Pemikiran yang sangat mendasar ini berlandaskan aqidah Islam, yang mana ianya sebagai sarana bukan tujuan, ia lahir dari aqidah Islam, ia merupakan penjabaran dari akidah Islam dalam bidang ekonomi dan menjadi pelayan bagi aqidah.

Ekonomi Akhlak

Dalam hal ini beliau menegaskan bahwa tidak ada pemisahan antara kegiatan ekonomi dengan akhlak. Islam tidak mengizinkan umatnya untuk mendahulukan kepentingan ekonomi di atas pemeliharaan nilai dan keutamaan yang diajarkan agama.

Kegiatan yang berkaitan dengan akhlak terdapat pada langkah-langkah ekonomi, baik yang berkaitan dengan produksi, distribusi, peredaran dan konsumsi.

Seorang muslim terikat oleh iman dan akhlak pada setiap aktivitas ekonomi yang dilakukanya, baik ketika melakukan usaha, mengembangkan maupun menginfakkan hartanya.

Ekonomi Kemanusiaan

Ekonomi Islam adalah ekonomi yang tujuan utamanya adalah merealisasikan kehidupan yang baik bagi umat manusia dengan segala unsur dan pilarnya. Selain itu, bertujuan untuk memungkinkan manusia memenuhi kebutuhan hidupnya yang disyariatkan.

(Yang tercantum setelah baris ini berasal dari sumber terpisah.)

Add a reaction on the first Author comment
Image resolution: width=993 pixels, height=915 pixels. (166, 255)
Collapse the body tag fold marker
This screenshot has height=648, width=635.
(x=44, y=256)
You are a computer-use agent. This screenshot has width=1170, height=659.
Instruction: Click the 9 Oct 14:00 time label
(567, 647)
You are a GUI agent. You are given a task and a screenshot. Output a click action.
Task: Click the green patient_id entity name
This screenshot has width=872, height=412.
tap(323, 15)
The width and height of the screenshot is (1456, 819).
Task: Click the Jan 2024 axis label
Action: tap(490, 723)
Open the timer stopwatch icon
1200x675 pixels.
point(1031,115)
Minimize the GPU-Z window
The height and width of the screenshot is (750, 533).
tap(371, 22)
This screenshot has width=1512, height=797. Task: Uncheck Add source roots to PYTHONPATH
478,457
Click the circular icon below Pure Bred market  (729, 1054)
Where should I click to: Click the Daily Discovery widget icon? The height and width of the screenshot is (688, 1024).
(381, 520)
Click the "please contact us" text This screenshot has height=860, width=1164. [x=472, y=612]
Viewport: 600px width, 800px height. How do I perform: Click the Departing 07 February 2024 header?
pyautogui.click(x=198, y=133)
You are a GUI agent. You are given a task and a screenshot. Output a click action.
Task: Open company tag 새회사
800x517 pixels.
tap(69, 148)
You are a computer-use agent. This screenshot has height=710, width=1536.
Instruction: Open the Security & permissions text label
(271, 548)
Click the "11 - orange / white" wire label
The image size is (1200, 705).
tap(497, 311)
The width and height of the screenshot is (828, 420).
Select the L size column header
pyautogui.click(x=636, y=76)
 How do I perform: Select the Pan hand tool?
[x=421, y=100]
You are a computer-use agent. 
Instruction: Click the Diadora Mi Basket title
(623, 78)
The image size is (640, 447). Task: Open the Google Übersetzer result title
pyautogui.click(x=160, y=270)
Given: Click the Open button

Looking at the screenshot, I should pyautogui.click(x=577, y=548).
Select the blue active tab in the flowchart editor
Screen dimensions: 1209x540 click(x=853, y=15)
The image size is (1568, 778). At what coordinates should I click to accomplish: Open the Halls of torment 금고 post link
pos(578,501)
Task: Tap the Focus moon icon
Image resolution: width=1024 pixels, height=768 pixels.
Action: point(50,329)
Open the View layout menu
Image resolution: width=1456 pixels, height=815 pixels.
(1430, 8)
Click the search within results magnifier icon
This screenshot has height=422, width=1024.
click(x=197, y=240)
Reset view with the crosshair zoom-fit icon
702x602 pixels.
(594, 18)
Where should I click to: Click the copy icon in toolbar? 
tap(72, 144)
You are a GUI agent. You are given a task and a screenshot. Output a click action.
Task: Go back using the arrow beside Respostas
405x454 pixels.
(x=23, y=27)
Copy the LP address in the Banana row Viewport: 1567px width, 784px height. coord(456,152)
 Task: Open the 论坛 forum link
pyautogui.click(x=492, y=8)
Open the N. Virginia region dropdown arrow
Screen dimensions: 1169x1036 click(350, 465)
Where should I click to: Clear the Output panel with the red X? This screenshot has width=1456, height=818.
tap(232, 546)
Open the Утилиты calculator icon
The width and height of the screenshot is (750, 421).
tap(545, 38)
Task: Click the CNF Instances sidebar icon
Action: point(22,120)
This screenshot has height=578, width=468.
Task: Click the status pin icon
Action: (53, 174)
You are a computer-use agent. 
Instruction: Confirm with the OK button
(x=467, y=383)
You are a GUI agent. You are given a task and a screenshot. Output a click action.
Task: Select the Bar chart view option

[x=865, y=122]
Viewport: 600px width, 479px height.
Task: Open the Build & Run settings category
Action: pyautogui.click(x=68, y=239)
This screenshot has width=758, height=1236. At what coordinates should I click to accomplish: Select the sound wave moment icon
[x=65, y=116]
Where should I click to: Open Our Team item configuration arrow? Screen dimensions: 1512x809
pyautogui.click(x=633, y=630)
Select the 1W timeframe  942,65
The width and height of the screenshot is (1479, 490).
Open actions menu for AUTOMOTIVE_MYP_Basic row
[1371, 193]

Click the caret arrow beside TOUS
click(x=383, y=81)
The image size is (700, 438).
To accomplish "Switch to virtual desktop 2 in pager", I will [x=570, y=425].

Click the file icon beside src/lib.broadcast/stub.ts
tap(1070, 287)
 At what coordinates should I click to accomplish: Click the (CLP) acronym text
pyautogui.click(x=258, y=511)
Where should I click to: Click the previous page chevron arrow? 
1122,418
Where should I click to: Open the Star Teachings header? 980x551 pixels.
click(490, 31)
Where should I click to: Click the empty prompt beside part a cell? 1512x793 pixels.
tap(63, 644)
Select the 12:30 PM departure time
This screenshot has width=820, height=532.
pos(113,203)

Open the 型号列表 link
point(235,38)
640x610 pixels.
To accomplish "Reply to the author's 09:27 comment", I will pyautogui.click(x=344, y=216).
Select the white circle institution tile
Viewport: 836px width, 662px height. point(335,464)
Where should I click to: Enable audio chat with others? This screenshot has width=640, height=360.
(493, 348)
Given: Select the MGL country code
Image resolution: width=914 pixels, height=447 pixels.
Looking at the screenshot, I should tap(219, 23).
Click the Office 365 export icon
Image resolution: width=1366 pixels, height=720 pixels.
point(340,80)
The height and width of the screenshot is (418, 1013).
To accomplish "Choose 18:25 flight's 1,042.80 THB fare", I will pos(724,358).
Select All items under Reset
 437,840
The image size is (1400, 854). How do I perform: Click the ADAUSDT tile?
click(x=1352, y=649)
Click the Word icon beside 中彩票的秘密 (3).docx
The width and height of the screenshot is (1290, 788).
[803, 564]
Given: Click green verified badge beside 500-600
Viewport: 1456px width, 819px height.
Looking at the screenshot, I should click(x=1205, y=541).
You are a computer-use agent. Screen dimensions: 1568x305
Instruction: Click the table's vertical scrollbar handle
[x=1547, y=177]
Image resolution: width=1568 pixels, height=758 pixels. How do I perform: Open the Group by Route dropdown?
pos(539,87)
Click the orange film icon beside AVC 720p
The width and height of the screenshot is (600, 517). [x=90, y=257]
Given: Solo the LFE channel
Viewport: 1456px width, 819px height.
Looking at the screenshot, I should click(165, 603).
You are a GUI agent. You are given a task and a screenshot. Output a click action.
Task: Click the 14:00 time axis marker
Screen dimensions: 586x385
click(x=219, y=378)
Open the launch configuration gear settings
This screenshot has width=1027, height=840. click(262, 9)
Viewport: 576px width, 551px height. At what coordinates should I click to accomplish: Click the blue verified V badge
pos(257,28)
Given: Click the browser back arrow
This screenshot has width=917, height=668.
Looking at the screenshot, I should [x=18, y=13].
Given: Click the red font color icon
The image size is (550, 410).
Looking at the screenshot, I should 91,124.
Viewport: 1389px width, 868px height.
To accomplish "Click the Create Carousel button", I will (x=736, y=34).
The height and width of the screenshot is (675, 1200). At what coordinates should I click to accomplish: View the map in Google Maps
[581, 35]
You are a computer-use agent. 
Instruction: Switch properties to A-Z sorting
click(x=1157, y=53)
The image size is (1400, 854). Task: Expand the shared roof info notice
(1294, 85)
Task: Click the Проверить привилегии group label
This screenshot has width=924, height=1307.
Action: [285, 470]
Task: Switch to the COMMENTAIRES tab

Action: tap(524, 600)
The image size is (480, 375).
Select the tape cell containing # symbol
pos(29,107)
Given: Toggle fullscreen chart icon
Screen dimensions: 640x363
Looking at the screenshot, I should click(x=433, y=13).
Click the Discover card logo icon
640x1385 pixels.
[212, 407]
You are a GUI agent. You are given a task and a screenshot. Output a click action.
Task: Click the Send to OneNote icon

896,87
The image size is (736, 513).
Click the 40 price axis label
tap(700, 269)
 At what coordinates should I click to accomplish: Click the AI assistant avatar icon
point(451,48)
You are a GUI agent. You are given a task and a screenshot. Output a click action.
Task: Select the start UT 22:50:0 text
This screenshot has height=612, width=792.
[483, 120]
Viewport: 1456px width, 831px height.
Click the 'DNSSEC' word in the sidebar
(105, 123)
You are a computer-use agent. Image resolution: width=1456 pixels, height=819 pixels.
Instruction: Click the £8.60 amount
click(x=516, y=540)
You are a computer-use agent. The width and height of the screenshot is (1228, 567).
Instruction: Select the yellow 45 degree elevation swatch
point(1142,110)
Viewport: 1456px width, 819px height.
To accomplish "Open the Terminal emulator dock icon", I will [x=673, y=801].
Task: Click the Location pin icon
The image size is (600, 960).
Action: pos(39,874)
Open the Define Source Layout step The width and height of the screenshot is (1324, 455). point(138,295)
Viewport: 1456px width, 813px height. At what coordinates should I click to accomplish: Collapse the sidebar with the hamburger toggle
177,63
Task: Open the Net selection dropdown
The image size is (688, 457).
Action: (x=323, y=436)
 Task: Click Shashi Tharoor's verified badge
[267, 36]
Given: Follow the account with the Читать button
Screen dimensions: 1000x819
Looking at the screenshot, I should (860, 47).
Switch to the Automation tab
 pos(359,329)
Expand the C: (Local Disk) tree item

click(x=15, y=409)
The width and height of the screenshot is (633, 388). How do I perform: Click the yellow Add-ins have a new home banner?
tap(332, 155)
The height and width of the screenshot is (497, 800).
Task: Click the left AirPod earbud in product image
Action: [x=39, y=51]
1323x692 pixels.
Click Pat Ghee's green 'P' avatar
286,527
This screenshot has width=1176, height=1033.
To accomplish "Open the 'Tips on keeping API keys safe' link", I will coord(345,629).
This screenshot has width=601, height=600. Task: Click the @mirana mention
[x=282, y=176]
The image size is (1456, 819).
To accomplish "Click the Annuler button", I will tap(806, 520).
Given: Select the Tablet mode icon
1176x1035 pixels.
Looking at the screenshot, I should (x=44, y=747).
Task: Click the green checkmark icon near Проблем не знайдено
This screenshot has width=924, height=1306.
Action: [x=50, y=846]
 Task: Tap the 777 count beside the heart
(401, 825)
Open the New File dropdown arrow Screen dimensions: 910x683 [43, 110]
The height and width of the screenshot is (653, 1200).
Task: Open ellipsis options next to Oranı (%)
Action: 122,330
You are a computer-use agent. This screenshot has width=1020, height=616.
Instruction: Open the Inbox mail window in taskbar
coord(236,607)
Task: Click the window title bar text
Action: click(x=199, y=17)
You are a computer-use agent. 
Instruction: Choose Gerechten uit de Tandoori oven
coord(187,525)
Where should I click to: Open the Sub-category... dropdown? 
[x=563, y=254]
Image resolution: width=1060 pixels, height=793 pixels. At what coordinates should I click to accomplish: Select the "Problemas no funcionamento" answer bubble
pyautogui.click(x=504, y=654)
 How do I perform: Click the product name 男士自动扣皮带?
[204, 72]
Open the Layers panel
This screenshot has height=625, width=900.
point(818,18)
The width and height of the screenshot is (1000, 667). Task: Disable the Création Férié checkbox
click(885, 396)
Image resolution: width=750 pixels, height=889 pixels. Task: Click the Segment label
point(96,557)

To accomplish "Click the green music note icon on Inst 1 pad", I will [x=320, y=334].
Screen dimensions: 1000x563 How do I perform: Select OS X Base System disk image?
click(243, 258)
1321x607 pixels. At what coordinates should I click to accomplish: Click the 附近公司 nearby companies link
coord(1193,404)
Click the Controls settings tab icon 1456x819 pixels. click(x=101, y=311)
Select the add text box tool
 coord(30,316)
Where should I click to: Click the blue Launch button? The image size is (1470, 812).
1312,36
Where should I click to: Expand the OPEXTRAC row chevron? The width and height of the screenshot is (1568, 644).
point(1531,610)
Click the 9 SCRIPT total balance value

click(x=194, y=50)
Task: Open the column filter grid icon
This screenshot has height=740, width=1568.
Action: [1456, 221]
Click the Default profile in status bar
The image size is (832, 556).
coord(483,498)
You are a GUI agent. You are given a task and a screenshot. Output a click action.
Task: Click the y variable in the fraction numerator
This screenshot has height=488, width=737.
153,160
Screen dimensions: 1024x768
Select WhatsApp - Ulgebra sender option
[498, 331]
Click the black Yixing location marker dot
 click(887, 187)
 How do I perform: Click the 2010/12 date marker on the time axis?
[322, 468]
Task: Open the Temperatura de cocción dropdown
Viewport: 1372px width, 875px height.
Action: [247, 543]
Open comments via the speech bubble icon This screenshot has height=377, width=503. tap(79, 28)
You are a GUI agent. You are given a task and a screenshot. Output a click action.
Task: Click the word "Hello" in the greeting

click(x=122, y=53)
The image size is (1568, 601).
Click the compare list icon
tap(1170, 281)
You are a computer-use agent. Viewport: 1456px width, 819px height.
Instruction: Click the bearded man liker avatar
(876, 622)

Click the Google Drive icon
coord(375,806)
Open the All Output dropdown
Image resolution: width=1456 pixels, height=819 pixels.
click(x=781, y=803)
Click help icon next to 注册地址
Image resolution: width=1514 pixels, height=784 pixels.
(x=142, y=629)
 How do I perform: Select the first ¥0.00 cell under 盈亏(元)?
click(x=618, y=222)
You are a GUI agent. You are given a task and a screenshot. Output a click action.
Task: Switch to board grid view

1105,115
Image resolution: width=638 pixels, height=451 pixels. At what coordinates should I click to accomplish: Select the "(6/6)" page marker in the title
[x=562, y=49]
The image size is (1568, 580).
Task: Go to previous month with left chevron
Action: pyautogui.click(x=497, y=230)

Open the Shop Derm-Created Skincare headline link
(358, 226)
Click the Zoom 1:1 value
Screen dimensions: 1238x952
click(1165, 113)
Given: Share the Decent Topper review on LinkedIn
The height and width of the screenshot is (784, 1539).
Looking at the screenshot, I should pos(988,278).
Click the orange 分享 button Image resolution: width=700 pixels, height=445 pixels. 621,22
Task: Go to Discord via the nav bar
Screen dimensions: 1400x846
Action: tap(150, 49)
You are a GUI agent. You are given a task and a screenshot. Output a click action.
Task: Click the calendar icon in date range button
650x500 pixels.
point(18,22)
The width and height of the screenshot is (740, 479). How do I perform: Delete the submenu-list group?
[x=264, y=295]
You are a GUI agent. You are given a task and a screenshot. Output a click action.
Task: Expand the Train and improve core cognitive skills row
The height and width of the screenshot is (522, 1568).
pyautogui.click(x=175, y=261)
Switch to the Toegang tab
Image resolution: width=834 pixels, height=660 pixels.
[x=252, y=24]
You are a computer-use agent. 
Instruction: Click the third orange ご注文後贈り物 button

Dalam pandangan Islam, manusia adalah tujuan dari kegiatan ekonomi, sekaligus merupakan sarana dan pelakunya, dengan memanfaatkan ilmu yang telah diajarkan Allah kepadanya dan anugerah serta kemampuan yang diberikanNya.

Nilai kemanusiaan yang terhimpun dalam ekonomi Islam seperti nilai kemerdekaan, keadilan, dan menetapkan hukum kepada manusia berdasarkan keadilan tersebut, persaudaraan, saling mencintai dan saling tolong menolong. Nilai lainnya yakni menyaingi seluruh umat manusia terutama kaum lemah.

Diantara buah dari nilai tersebut adalah pengakuan Islam atas kepemilikan pribadi jika diperoleh dari cara-cara yang dibenarkan syariat serta menjalankan hak-hak hartnya.

Konsep ini agaknya sama seperti apa yang telah di konsepkan oleh Kahruddin Yunus dengan paradigma Bersamaisme “dipahamkan oleh bersama, dikerjakan oleh bersama, dan dinikmati buahnya oleh bersama”.

Ekonomi Pertengahan

Ekonomi Islam menurutnya menjadi nilai pertengahan atau nilai keseimbangan sebagai ‘ruh’nya. Dan ruh ini merupakan perbedaan yang sangat jelas antara ekonomi Islam dengan sistem ekonomi lainya.

Ruh dari sistem kapitalis sangat jelas dan nampak pada pengkultusan individu, kepentingan pribadi, dan kebebasannya hampir-hampir bersifat mutlak dalam pemilikan, pengembangan dan pembelanjaan harta.

Ruh sistem ekonomi komunis tercermin pada prasangka buruk terhadap individu dan pemasungan naluri untuk memiliki dan menjadi kaya.

Komunis memandang kemaslahatan masyarakat yang diwakili oleh Negara adalah di atas setiap individu dan segala sesuatu.

Ciri khas pertengahan ini tercermin dalam keseimbangan yang adil yang ditegakkan oleh Islam diantara individu dan masyarakat, sebagai mana ditegakkannya dalam berbagai pasangan lainnya, seperti dunia-akhirat, jasmani-rohani, idealisme-fakta dan lainnya.

Konsep ekonomi pertengahan ini agaknya juga mirip dengan apa yang pernah di sampaikan oleh Kahrudin Yunus di tahun 50-an dalam pandangannya terhadap prinsip-prinsip ekonomi yang berkembang saat itu. Beliau menggunakan terma Bersamaisme sebagai jalan tengah dan mengetangahi antara pemikiran kapitalisme dan komunisme.